Health chiefs challenged to pay ANTI-fluoride campaigners have challenged those backing plans to add the chemical to tap water in Southampton and parts of the surrounding area to accept personal liability if it goes wrong.

The calls come after the head of an Australian state signed a legally-binding document promising to financially compensate anyone suffering adverse health effects from drinking fluoridated water.

Campaigners say her move should be mirrored by health chiefs here, or senior politicians who have backed fluoride, like Health Secretary Alan Johnson or even Prime Minister Gordon Brown.

As reported in the Daily Echo, the process to fluoridate the water supplies of 3.7m Queensland residents began late last year. The scheme was introduced by state premier Anna Bligh – great-great-great-great-granddaughter of William Bligh, the captain of HMS Bounty during the famous mutiny in 1789 – shortly after she took office.

Around 70 per cent of Australians already receive fluoridated water, and Ms Bligh said there was no evidence of any side effects and, despite opposition, introduced the mandatory project in her state.

An anti-fluoride campaigner challenged her willingness to back up those claims by signing a letter accepting responsibility if she was proved wrong.

In front of around 200 stunned people at a public meeting, Ms Bligh duly put pen to paper.

The document she signed read: “I, Anna Bligh, as the instigator of forced fluoridation in Queensland, give my personal guarantee that fluoridation causes no adverse health effects, and in the event that it does, I will accept full liability and will provide financial compensation.”

Doug Cross, from UK Councils Against Fluoridation, says those promoting fluoride in the UK should be prepared to make similar assurances.

“Would Mr Brown, or the chief dental officer like to approach a bank and take out a loan to cover themselves for this?” he said.

“Maybe they would like to offer us their assurances that, like mercury vapour from tooth fillings, fluoride is indeed safe, and they will put their own houses and personal wealth on the line as surety for the practice that they are trying to force on the British public?”

A spokeswoman for the Department of Health said the ministry was “unable to speculate” on fluoridation in Southampton, and whether anyone would accept liability for it, until after a scheme had been approved.

Three-quarters of people who responded to a three-month public consultation on controversial plans to add fluoride to Southamp-ton’s tap water said that they did not want it.
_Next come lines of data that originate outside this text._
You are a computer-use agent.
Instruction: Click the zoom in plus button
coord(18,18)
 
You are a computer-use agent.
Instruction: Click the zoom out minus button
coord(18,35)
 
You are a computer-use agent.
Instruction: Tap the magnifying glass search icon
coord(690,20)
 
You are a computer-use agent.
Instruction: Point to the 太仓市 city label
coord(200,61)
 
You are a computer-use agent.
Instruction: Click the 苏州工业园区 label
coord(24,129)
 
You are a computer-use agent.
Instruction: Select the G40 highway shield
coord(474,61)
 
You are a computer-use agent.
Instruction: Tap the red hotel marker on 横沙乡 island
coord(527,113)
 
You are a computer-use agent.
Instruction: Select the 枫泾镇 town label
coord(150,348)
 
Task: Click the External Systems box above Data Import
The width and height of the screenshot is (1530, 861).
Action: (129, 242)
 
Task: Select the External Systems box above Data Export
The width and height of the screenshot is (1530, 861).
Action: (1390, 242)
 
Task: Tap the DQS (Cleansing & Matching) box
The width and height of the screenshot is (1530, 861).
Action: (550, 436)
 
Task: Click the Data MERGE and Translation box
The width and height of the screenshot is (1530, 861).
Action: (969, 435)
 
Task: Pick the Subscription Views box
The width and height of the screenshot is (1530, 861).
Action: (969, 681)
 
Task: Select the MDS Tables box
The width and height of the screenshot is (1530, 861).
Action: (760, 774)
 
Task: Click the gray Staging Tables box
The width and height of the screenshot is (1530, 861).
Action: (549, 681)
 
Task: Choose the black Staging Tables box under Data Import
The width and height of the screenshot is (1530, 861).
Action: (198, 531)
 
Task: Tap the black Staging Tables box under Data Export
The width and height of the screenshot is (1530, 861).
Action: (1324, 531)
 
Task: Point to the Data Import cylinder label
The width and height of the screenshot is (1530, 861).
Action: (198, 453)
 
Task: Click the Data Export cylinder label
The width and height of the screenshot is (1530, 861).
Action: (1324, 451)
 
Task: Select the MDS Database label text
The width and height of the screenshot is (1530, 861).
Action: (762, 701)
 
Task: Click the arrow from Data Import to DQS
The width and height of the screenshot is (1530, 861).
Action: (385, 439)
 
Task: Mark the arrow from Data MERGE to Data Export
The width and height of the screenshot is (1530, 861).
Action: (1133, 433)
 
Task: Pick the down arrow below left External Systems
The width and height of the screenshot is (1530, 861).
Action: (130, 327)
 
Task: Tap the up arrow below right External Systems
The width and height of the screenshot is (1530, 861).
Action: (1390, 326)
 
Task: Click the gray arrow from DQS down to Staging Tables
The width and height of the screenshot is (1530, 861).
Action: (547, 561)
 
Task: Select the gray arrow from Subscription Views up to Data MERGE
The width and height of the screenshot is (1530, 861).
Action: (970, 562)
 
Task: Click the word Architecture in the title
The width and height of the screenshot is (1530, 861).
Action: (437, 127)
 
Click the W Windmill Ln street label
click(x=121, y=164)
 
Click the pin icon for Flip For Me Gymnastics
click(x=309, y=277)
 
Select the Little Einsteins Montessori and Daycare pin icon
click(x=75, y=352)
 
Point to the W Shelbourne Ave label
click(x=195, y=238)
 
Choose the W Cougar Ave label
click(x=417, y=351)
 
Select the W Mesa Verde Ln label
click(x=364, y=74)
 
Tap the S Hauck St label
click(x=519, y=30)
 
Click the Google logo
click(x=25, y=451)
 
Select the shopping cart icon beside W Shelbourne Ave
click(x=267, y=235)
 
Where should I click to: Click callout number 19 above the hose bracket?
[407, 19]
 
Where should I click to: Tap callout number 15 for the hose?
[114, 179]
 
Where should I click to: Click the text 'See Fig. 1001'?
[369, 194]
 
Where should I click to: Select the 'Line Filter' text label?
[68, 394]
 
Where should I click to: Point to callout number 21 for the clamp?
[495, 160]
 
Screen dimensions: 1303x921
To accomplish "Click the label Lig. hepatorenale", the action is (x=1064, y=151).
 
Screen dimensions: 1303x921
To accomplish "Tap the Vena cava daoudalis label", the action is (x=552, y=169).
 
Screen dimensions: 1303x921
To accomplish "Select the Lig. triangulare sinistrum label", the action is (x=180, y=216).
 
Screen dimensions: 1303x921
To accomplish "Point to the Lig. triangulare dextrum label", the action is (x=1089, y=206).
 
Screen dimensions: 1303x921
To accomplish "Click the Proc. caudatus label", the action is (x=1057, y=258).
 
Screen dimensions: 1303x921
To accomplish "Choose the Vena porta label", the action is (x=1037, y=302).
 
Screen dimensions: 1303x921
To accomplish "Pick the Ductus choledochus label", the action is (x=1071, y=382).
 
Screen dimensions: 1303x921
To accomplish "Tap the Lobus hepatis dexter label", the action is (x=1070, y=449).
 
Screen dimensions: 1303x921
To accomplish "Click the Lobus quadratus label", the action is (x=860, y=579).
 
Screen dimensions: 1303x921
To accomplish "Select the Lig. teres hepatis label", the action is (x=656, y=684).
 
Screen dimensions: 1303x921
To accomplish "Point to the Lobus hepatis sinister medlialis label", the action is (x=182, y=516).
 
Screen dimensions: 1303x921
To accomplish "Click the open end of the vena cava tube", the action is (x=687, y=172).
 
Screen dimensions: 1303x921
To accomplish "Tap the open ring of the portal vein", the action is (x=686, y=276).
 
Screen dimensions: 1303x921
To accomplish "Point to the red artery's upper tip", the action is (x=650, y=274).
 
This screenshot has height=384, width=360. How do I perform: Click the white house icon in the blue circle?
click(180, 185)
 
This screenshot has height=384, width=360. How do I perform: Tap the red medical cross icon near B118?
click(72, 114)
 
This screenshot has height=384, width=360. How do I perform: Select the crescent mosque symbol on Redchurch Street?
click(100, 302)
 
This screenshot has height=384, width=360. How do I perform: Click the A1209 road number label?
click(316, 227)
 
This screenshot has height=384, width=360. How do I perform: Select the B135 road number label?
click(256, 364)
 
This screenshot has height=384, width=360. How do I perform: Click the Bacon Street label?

An independent phone survey – designed to gauge the reaction of a cross-section of the population – also showed more people against the scheme than for it.

Anti-fluoridation campaigners said the figures showed that the proposals must now be thrown out. However Southampton health chiefs, who are behind the scheme, say that a public vote cannot be the deciding factor, and other factors must also be taken into account when health chiefs meet to make the final decision on Thursday.